In March of 1865, the largest, most heavily-armed column of cavalrymen ever assembled on the North American continent set out on a campaign to pierce the hollow shell of what was left of the Southern Confederacy. Major General James Wilson led his three divisions of Yankee horse soldiers, bristling with seven-shot Spencer repeating carbines, Model 1860 light cavalry sabres and a variety of revolvers, deep into Alabama, scattering his outnumbered and undergunned opposition like chaff before the winds of victory.
Wilson's raid is often cited as a demonstration of the industrial and military might of the Union, which assured Confederate defeat. The Spencer repeater has long been touted as a symbol of that superiority. There was much more to Wilson's success than Spencers, however.

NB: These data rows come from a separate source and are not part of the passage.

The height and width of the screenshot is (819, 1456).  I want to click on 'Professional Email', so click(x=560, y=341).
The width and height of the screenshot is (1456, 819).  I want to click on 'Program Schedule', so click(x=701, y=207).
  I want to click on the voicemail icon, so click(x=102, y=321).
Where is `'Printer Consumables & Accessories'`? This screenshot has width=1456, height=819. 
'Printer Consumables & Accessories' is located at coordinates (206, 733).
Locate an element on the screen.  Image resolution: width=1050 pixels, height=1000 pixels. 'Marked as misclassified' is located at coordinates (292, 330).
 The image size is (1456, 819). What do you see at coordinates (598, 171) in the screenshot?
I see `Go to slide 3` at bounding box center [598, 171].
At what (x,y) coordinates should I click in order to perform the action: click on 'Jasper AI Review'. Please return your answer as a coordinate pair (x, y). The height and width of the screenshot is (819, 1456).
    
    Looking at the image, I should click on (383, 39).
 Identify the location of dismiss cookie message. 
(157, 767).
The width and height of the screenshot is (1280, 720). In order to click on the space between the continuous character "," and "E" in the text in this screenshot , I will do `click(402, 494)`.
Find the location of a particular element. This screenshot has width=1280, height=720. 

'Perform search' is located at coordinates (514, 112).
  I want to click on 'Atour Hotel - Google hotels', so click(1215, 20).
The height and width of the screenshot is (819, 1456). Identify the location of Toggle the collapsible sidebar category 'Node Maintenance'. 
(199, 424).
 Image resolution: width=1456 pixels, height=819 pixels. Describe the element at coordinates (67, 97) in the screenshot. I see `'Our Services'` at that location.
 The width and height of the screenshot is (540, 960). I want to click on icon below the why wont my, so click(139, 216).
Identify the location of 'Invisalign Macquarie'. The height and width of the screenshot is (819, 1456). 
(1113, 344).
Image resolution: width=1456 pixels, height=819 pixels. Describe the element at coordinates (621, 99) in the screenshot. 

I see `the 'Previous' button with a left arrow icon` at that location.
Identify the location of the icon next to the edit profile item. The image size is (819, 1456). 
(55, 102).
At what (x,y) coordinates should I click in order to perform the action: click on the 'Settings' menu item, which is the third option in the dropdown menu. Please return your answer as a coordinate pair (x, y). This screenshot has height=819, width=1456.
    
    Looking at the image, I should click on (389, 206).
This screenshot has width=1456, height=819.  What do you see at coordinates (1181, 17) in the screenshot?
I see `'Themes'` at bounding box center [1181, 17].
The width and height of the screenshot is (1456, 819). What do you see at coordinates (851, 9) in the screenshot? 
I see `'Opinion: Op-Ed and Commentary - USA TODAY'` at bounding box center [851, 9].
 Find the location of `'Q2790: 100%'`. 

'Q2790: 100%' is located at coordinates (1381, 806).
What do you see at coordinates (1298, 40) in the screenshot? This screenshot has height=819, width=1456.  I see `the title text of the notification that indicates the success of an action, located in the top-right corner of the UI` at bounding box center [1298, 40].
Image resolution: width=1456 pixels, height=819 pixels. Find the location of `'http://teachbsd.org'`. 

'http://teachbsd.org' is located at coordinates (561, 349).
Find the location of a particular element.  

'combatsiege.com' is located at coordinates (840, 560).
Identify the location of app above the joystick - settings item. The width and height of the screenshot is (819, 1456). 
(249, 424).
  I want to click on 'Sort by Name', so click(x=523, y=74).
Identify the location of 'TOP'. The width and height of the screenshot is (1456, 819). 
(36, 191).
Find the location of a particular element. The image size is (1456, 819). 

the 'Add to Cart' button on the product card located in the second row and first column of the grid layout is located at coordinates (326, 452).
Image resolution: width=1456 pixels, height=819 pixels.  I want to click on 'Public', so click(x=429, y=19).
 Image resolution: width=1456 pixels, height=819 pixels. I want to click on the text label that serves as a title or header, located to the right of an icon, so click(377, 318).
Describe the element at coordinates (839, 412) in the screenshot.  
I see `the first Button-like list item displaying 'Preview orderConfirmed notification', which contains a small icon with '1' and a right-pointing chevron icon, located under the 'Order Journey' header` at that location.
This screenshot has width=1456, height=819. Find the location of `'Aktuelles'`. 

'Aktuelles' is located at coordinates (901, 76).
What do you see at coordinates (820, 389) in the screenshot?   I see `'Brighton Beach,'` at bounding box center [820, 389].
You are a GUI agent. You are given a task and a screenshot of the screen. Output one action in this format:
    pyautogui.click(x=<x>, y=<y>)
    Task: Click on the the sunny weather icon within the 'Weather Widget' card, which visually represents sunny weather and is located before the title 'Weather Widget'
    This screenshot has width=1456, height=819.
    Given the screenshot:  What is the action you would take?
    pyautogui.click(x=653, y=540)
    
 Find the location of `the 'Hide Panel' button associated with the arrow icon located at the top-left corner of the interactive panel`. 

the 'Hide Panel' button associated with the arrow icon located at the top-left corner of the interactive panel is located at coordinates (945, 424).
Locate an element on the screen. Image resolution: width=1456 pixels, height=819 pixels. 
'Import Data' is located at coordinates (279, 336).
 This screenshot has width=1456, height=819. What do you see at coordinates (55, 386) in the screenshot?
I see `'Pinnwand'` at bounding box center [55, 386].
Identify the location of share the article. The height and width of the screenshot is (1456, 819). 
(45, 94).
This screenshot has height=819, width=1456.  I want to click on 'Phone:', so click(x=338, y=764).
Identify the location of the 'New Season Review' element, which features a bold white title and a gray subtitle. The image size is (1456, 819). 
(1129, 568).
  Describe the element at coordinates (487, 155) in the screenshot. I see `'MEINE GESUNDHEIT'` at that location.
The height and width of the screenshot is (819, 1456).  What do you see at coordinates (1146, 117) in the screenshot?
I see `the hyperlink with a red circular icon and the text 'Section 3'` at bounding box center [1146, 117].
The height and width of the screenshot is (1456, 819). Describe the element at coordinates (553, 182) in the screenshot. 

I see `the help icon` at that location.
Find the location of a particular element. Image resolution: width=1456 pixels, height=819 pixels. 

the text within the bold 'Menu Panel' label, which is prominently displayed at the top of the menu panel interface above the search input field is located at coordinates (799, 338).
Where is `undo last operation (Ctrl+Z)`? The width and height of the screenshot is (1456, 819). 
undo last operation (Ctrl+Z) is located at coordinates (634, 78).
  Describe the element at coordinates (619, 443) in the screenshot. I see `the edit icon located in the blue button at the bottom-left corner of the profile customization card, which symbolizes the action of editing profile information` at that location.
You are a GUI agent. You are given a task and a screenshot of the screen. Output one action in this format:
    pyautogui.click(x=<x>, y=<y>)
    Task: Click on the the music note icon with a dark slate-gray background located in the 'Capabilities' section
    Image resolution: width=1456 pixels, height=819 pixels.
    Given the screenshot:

The Federal troopers who trotted towards Selma in that high spring of 1865 were experienced, well-trained and superbly-led, attributes at least as important as their carbines, which, for many of them, were recent acquisitions. The confident Yankee cavalrymen of 1865 were as unlike their bumbling, poorly-armed selves of 1861 as they were soldiers from another era—another world.
When war fever swept the nation following the attack on Fort Sumter, United States government stores held 4,076 muzzle-loading and breech‐ loading carbines. Since the strength of a cavalry regiment was 1,000 or more men at muster-in, it was readily apparent that the available supply of weapons would be rapidly depleted if volunteer horse soldiers rushed to the colors.